Each smart signal is computed independently and produces both a boolean result and a confidence score. The enrichment stage adds 24 additional signals to each event, providing a comprehensive threat assessment that goes beyond what client-side collection alone can achieve.
Risk Scoring Engine
The enriched event is passed to our risk scoring engine — a gradient-boosted decision tree model trained on millions of labeled events. The model considers all 1,000+ raw signals, 24 smart signals, and several derived features: velocity metrics (how many events from this device in the last 5 minutes, 1 hour, and 24 hours), historical behavior patterns, and network reputation scores.
The model outputs a risk score between 0 and 100, along with the top contributing factors. A score of 85, for example, might be accompanied by factors like "VPN detected," "incognito mode," and "high velocity — 47 events in 5 minutes." This explainability is critical for fraud analysts who need to understand why a particular event was flagged.
Storage and Query Layer
All events are persisted to ClickHouse — a columnar database optimized for analytical queries over large datasets. ClickHouse handles our write volume (50K events/second) without breaking a sweat, and its columnar storage enables sub-second analytical queries over billions of rows.
We use a multi-tier retention strategy. Hot data (last 7 days) is stored on NVMe SSDs for sub-100ms query response. Warm data (7-90 days) is on standard SSDs. Cold data (90+ days) is compressed and moved to object storage, queryable but with higher latency.
Kafka as the Backbone
Apache Kafka ties the pipeline together. Every stage reads from and writes to Kafka topics. The ingestion layer writes raw events. The signal extraction stage reads raw events and writes extracted events. The Smart Signals enrichment stage reads extracted events and writes enriched events. The risk scoring engine reads enriched events and writes scored events.

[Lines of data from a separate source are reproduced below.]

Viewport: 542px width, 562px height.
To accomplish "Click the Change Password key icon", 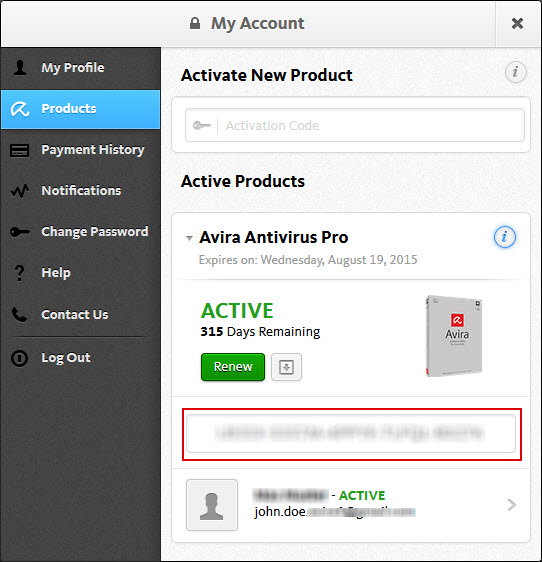I will 20,232.
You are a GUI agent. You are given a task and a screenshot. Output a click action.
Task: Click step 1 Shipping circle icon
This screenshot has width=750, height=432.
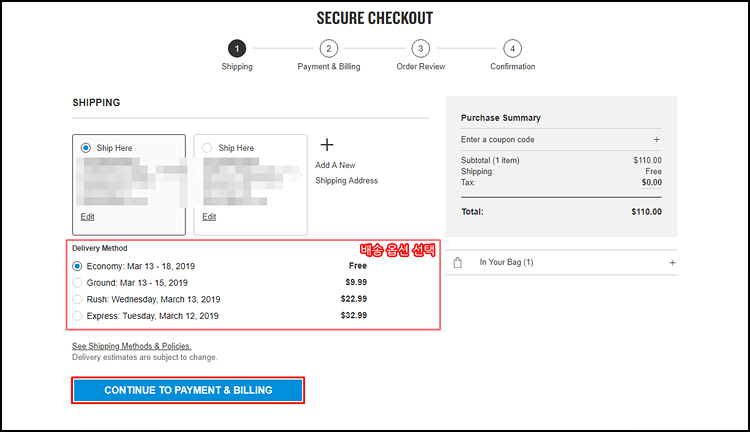(237, 48)
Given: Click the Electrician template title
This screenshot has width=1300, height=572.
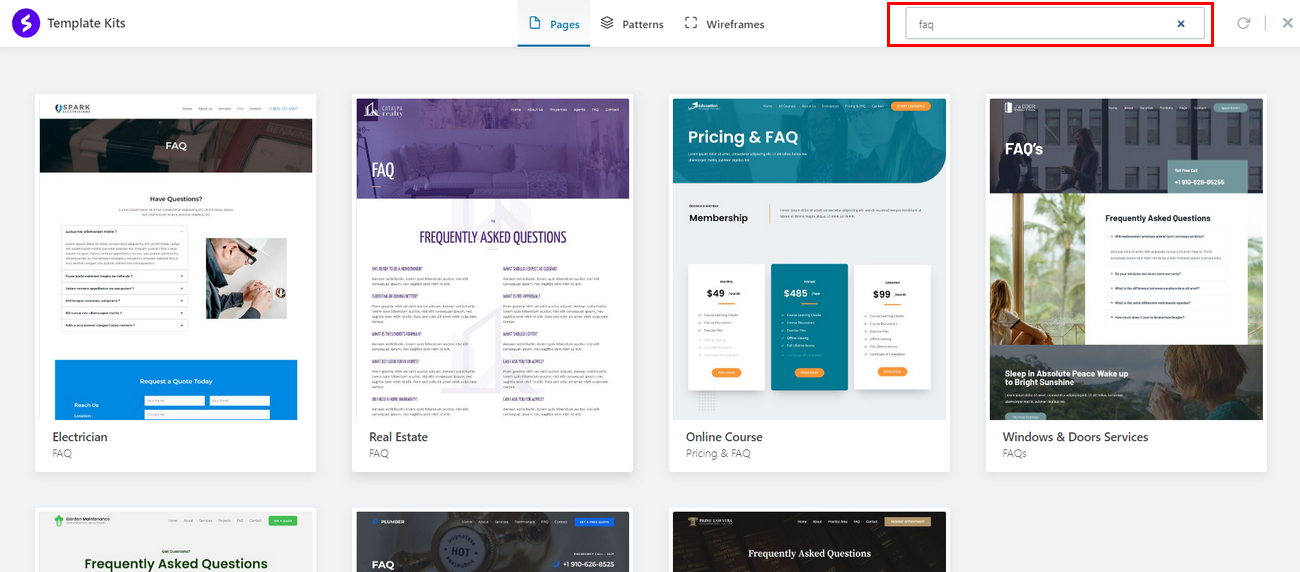Looking at the screenshot, I should point(80,437).
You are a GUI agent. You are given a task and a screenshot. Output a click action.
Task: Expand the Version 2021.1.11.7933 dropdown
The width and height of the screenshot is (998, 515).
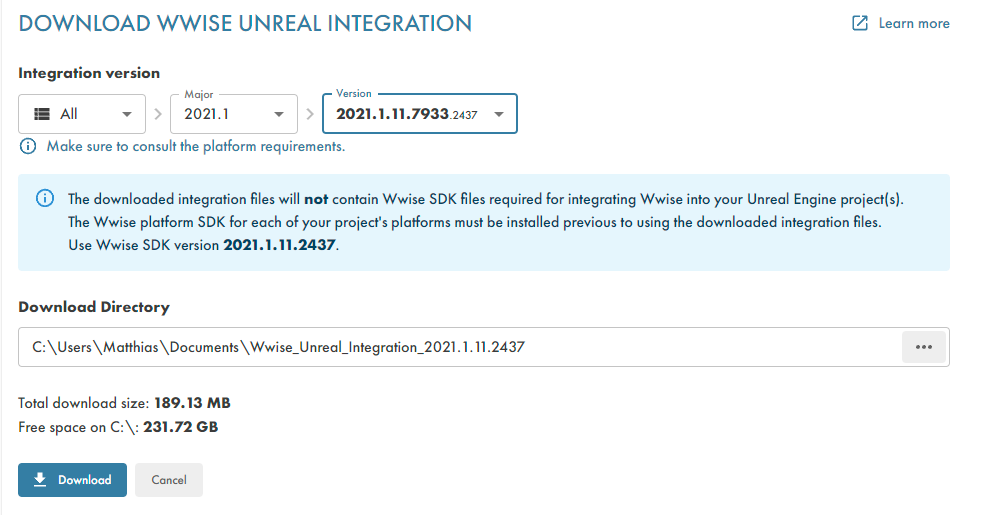419,114
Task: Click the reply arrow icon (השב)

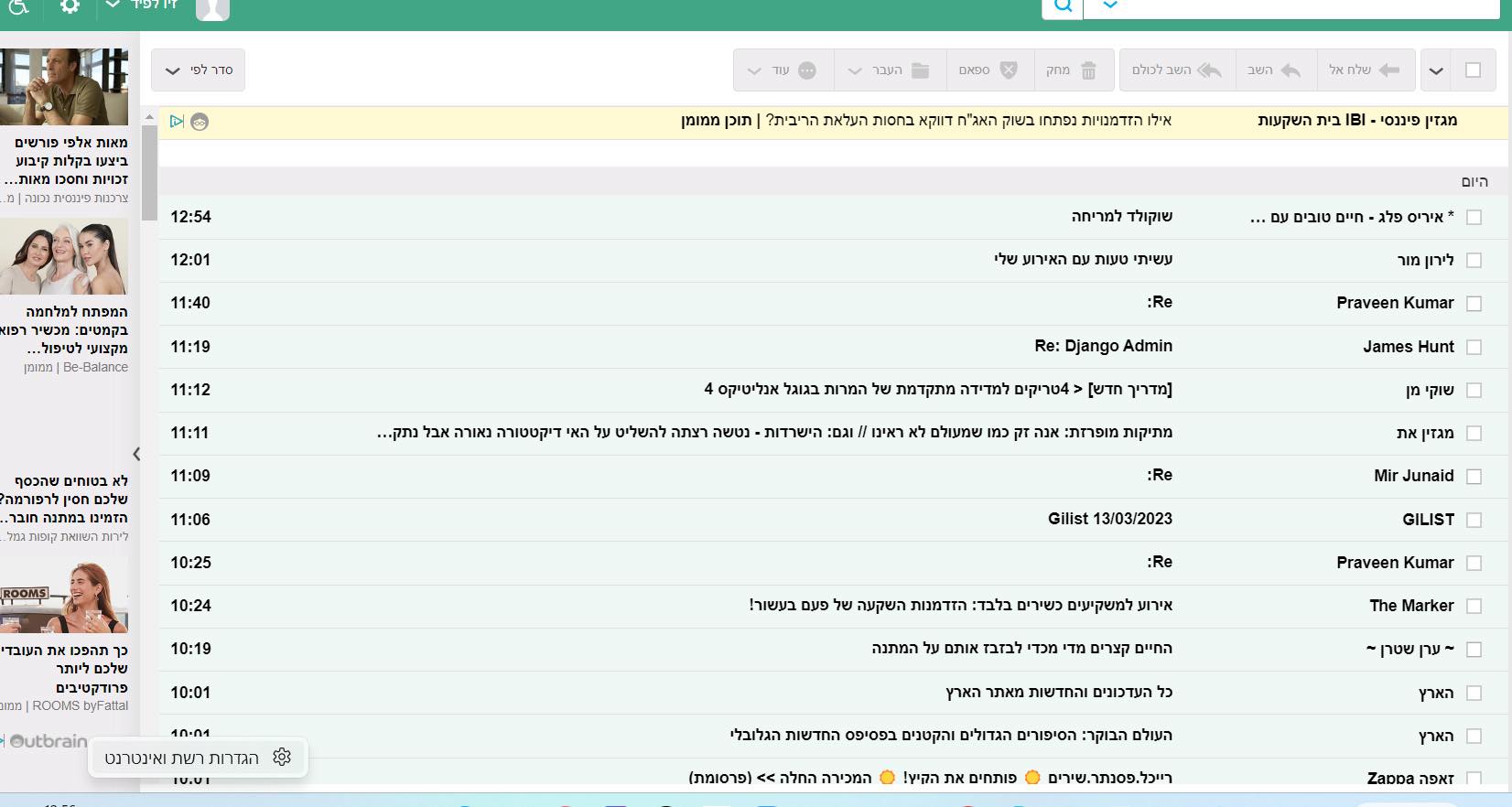Action: (1291, 70)
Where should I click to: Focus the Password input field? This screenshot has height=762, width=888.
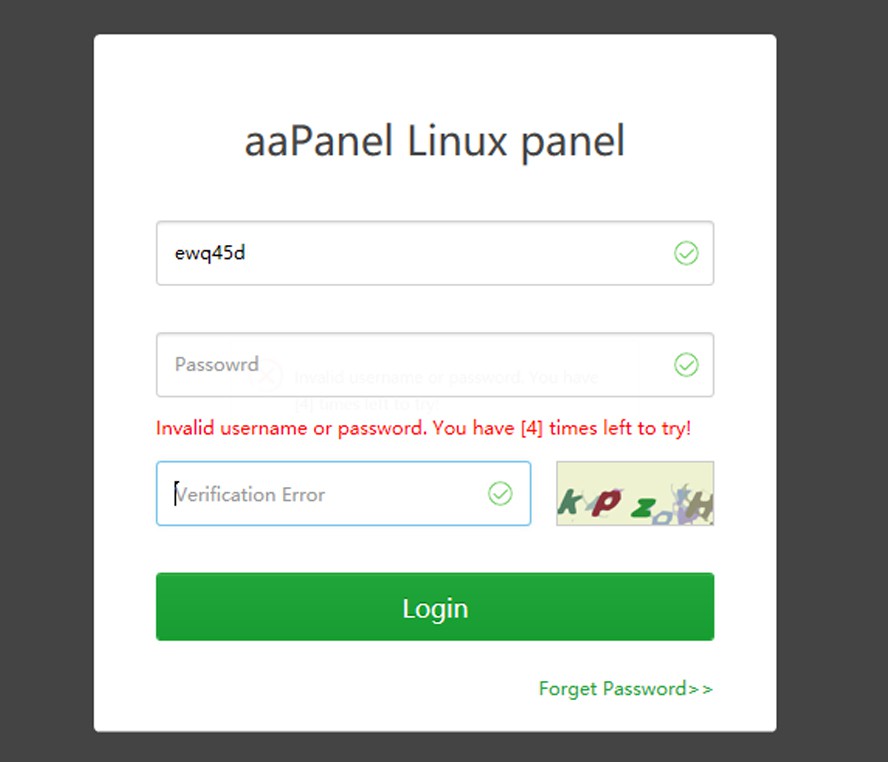coord(410,365)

This architecture provides several advantages: stages can be scaled independently, failures in one stage do not affect others, and we can replay events through any stage for debugging or reprocessing. Kafka's consumer groups enable parallel processing within each stage, and its exactly-once semantics ensure that no event is processed twice or lost.
Latency Budget
Our end-to-end latency target is 10ms from the moment the enriched signal payload arrives at the processing pipeline to the moment the risk score is returned. Here is how the budget breaks down: signal extraction takes 1-2ms, Smart Signals enrichment takes 3-4ms, risk scoring takes 2-3ms, and serialization and response takes 1-2ms. The Kafka hop between stages adds less than 1ms in our co-located deployment.
Meeting this budget consistently at 50K events/second requires careful optimization at every stage. We use pre-allocated memory pools, zero-copy serialization, and batched ClickHouse writes. The risk scoring model is compiled to native code using ONNX Runtime, eliminating Python interpreter overhead.
Mark spent two weeks profiling the pipeline before finding the bottleneck in our distributed lookup layer — a single mutex was serializing lookups across all goroutines. After switching to a sharded lock design, p99 dropped from 48ms to 9ms. Sometimes the fix is embarrassingly simple once you find it.